Memorias del Marqués de Bradomín

LA VIEJA había descolgado el candil: Alzábale sobre su cabeza para alumbrarse mejor, y me mostraba el fondo de su vivienda, que hasta entonces, por estar entre sombras, no había podido ver. Al oscilar la luz, yo distinguía claramente sobre las paredes negras de humo, lagartos, huesos puestos en cruz, piedras lucientes, clavos y tenazas. La bruja puso el candil en tierra y se agachó revolviendo en la ceniza:

—Ved aquí vuestro anillo.

Y lo limpió cuidadosamente en la falda, antes de dármelo, y quiso ella misma colocarlo en mi mano:

—¿Por qué os trajeron ese anillo?

—Para hacer el sortilegio era necesaria una piedra que lleváseis desde hacía muchos años.

—¿Y cómo me la robaron?

—Estando dormido, Excelencia.

—¿Y vos qué intentábais hacer?

—Ya antes os lo dije… Me mandaban privaros de toda vuestra fuerza viril… Hubiérais quedado como un niño acabado de nacer…
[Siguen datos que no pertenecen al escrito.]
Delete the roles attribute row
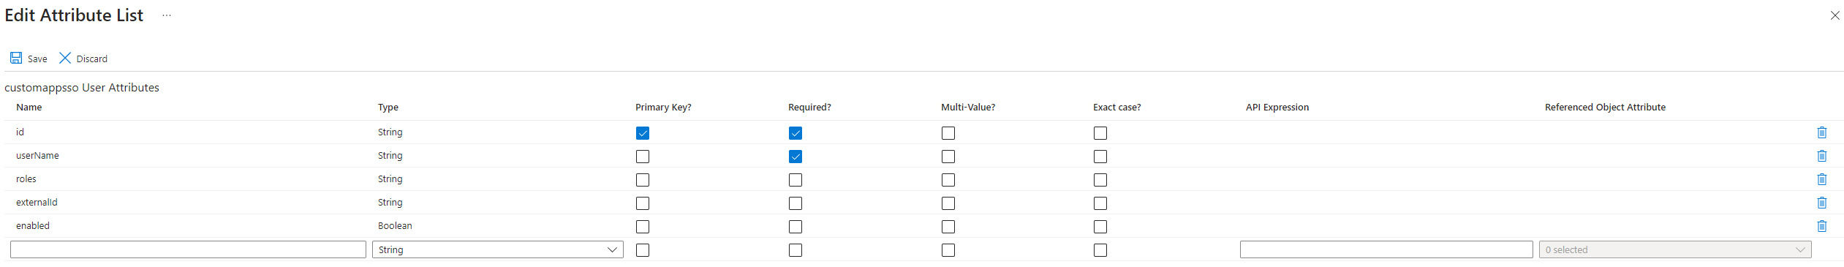1844x267 pixels. pyautogui.click(x=1821, y=179)
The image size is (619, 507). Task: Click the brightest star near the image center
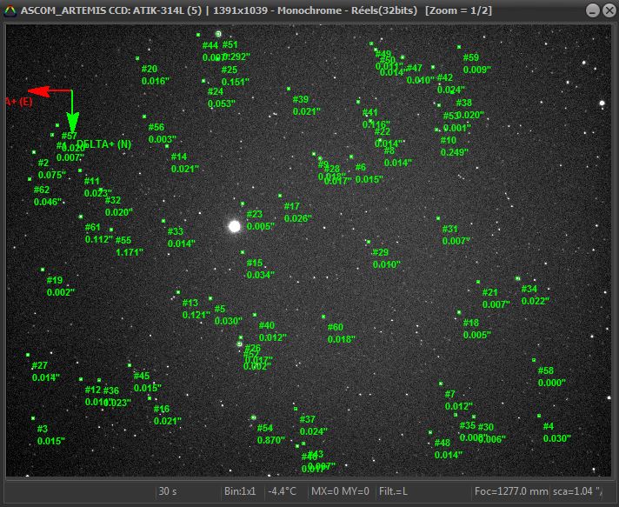(x=234, y=226)
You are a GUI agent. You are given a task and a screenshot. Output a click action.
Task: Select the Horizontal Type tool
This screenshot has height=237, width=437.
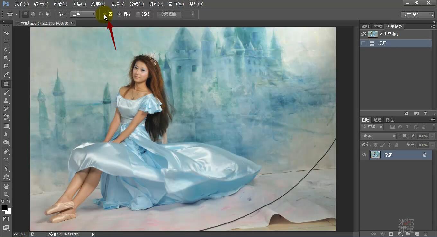(x=6, y=160)
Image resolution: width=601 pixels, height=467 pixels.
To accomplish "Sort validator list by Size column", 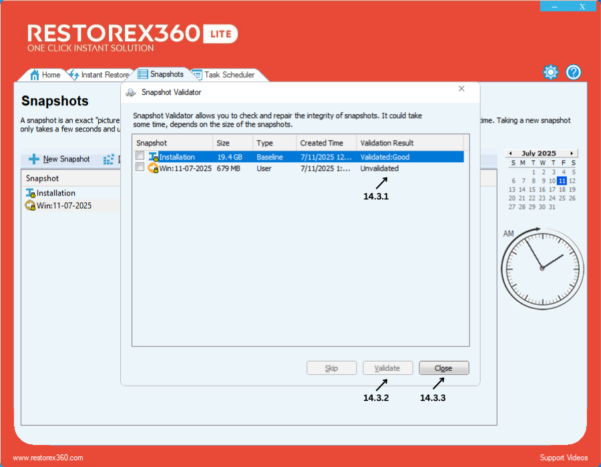I will [232, 143].
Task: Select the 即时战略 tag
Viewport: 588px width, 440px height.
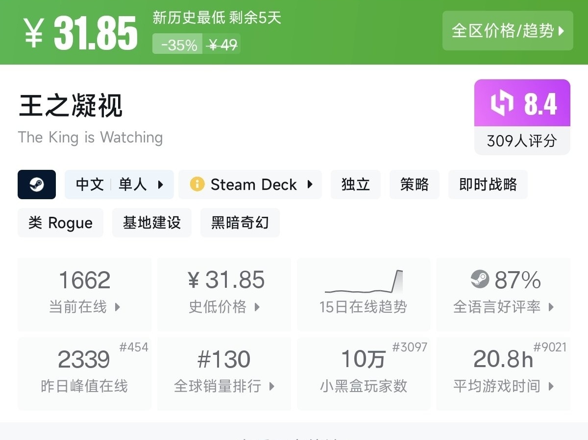Action: [x=488, y=185]
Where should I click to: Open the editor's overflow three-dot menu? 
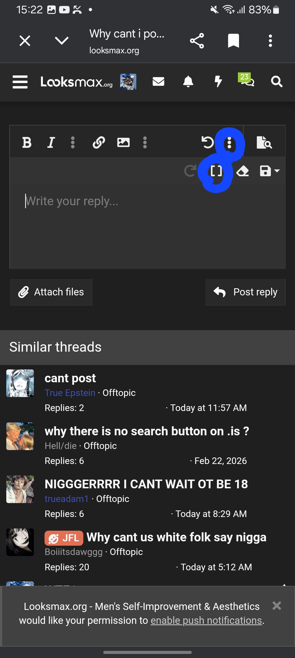pyautogui.click(x=229, y=143)
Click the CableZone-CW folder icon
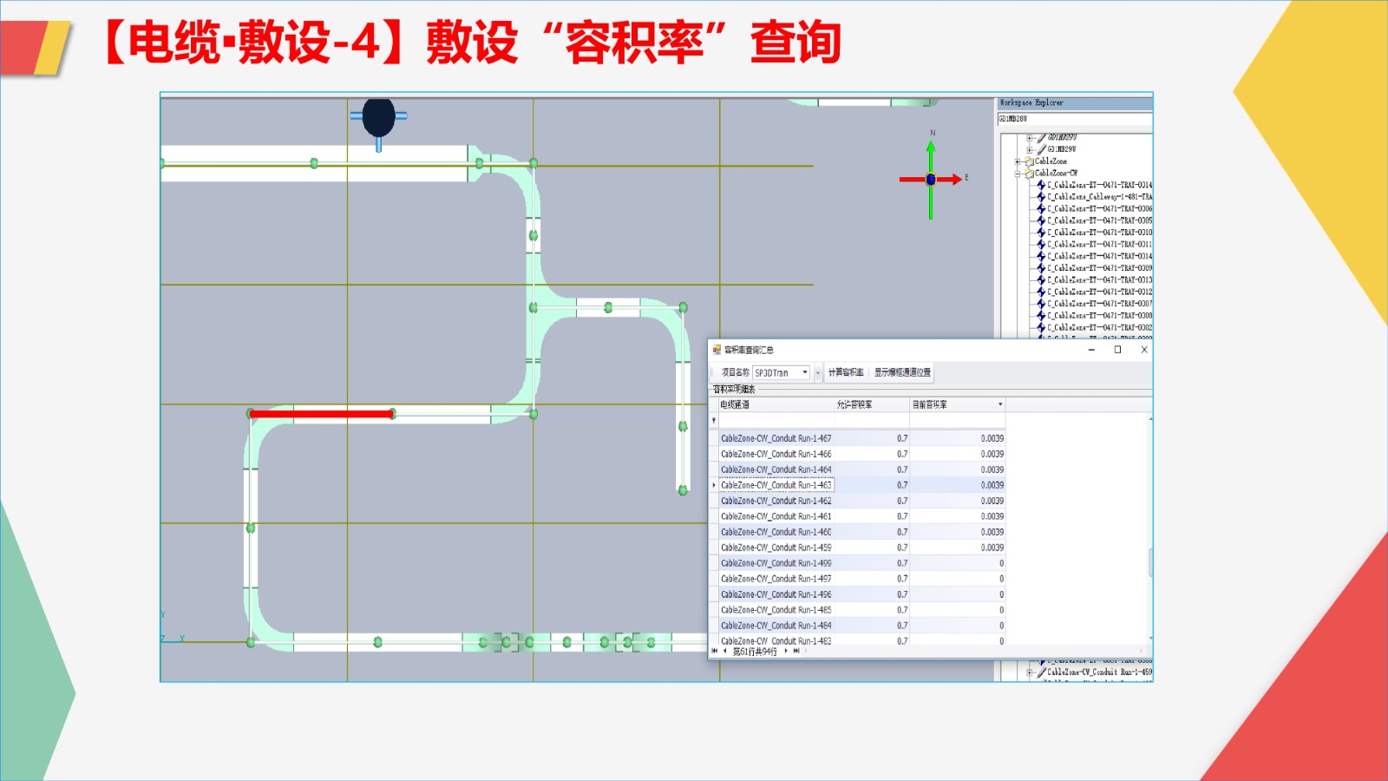Image resolution: width=1388 pixels, height=781 pixels. coord(1029,174)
—¿Cómo obraríais ese prodigio?

—Vais a verlo.

Siguió revolviendo en la ceniza y descubrió una figura de cera toda desnuda, acostada en el fondo del brasero. Aquel ídolo, esculpido sin duda por el mayordomo, tenía una grotesca semejanza conmigo. Mirándole yo reía largamente, mientras la bruja rezongaba:

—¡Ahora os burláis! Desgraciado de vos si hubiese bañado esa figura en sangre de mujer, según mi ciencia… ¡Y más desgraciado cuando la hubiese fundido en las brasas!…

—¿Era eso todo?

—Sí…

—Tened vuestros diez sequines. Ahora abrid la puerta.

La vieja me miró astuta:

—¿Ya os vais, Excelencia? ¿No deseáis nada de mí? Si me dais otros diez sequines yo haré delirar por vuestros amores a la Señora Princesa. ¿No queréis, Excelencia?

Yo repuse secamente:

—No.

La vieja entonces tomó del suelo el candil, y abrió la puerta. Salí al camino, que estaba desierto. Era completamente de noche, y comenzaban a caer gruesas gotas de agua, que me hicieron apresurar el paso. Mientras me alejaba iba pensando en el reverendo capuchino que había tenido tan cabal noticia de todo aquello. Hallé cerrada la cancela del jardín y tuve que hacer un largo rodeo. Daban las nueve en el reloj de la Catedral cuando atravesaba el arco románico que conducía a la plaza donde se alzaba el Palacio Gaetani. Estaban iluminados los balcones, y de la iglesia de los Dominicos, salía entre cirios el Paso de la Cena. Aún recuerdo aquellas procesiones largas, tristes, rumorosas, que desfilaban en medio de grandes chubascos. Había procesiones al rayar el día, y procesiones por la tarde, y procesiones a la media noche. Las cofradías eran innumerables. Entonces la Semana Santa tenía fama en aquella vieja ciudad pontificia.